Holding medical devices hostage
As medical devices become increasingly connected, security is emerging as a major issue, prompting device companies and healthcare providers to take action. Risk mitigation is critical to prevent security breaches that would not only tarnish company reputation but also cripple the global medical connectivity industry.
From mobile apps to insulin pumps, medical devices are becoming smarter. Forecasts suggest that by 2020, Internet-connected healthcare products are expected to be worth an estimated $285 billion in economic value. However, with the potential vulnerability to hackers and criminals, this connectivity does come at a price.
Beyond the security of individual devices, hospitals may also find themselves vulnerable, as demonstrated in February 2016 when hackers held the internal computer system ransom of a hospital in Hollywood.
Risk mitigation for connected devices
Medical device manufacturers and healthcare organizations are under mounting scrutiny to better secure and protect patient care equipment and systems from security threats. It became clear that medical devices are vulnerable to hacking, in 2015, following a government warning that an infusion pump could be modified remotely to deliver a fatal dose of medication. As medical devices make more and more use of wireless communication and Internet connectivity, it is not hard to imagine that without suitable countermeasures, more data breaches and even malicious attacks threatening the lives of patients could result.
A consistent approach to managing cyber security when developing devices is surely required.
While well-established risk management frameworks, (such as NIST 800-30) exist in conventional IT systems, it is widely recognized that little guidance is available for managing cyber security risks for medical devices.
A new framework
On that subject, the Association for the Advancement of Medical Instrumentation (AAMI) took a welcome step forward in moving medical device manufacturers towards a coherent security risk management framework. The Association’s report TIR57:2016 Principles for medical device security – risk management provides guidance for medical device manufacturers about how to manage the risks associated with security threats and the impact of these risks on data, confidentiality, integrity and device availability.
A new way of thinking
The recommendation is that manufacturers establish a companion security risk management process alongside their existing ANSI/AAMI/ISO 14971-based safety risk management process. This should not be too cumbersome as Medical Manufacturers are already familiar with ISO 14971, however, the approach taken to safety and security risk may need to differ. Safety risk involves evaluating the probability and severity of a hazard leading to harm. Security risk, on the other hand, assesses the likelihood that a threat will successfully exploit a device vulnerability, an event that could compromise system confidentiality, integrity, and/or availability.

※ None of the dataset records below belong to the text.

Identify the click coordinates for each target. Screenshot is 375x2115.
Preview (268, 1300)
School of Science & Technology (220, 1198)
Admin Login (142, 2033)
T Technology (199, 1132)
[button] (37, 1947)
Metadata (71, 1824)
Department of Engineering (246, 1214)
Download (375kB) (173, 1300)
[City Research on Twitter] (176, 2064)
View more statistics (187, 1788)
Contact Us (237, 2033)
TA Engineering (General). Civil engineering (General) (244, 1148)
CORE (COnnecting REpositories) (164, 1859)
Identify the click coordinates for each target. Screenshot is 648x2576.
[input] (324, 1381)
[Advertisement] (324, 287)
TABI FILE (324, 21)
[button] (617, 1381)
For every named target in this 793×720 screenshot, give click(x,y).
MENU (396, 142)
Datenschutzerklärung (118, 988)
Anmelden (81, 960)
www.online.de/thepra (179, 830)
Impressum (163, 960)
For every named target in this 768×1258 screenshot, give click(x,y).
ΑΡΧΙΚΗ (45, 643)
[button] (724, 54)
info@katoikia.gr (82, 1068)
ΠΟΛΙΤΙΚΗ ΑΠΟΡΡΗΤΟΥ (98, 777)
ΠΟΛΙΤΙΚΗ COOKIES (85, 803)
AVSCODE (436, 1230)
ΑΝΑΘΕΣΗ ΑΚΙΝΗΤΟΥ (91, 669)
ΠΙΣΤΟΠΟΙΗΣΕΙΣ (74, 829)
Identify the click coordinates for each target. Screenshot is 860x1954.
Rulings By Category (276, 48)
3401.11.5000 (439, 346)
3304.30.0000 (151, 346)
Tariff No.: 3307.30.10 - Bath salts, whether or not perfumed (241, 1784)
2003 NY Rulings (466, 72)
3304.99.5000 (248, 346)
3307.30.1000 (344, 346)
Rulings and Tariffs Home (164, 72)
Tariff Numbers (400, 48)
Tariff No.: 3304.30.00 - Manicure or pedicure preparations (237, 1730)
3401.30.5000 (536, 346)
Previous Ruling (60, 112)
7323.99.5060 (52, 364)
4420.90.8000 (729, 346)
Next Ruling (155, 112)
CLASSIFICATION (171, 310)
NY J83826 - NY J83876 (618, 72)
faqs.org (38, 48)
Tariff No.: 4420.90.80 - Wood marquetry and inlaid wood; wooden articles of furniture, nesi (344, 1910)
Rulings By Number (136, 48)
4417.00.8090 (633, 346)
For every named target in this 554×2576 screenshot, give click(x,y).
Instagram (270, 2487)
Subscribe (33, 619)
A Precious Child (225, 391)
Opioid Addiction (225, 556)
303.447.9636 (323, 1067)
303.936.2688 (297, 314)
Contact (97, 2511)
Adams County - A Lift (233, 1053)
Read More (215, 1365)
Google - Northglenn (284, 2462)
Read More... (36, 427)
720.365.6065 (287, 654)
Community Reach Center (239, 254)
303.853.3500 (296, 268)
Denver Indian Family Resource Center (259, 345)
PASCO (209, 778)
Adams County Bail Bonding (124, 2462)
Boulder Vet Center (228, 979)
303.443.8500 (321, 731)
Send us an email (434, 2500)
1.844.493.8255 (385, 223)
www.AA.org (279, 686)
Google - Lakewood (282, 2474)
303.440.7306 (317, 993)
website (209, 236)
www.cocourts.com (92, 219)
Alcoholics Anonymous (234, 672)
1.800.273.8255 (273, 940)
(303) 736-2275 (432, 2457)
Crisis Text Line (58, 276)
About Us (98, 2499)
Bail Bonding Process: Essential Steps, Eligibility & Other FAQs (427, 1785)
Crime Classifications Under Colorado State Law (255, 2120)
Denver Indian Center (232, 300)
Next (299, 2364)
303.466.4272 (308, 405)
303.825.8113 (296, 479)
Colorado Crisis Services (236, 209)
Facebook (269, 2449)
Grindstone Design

Organizations should exercise caution when attempting to quantify the likelihood of a future adverse impact in purely traditional probabilistic terms. Instead, they should focus on the skills and motivations of an attacker, and whether the effort required to exploit a vulnerability is less than the perceived gain the attacker will achieve by compromising the system. As many a good Hollywood movie has told us over the years, this isn’t necessarily as straightforward an evaluation as one might hope.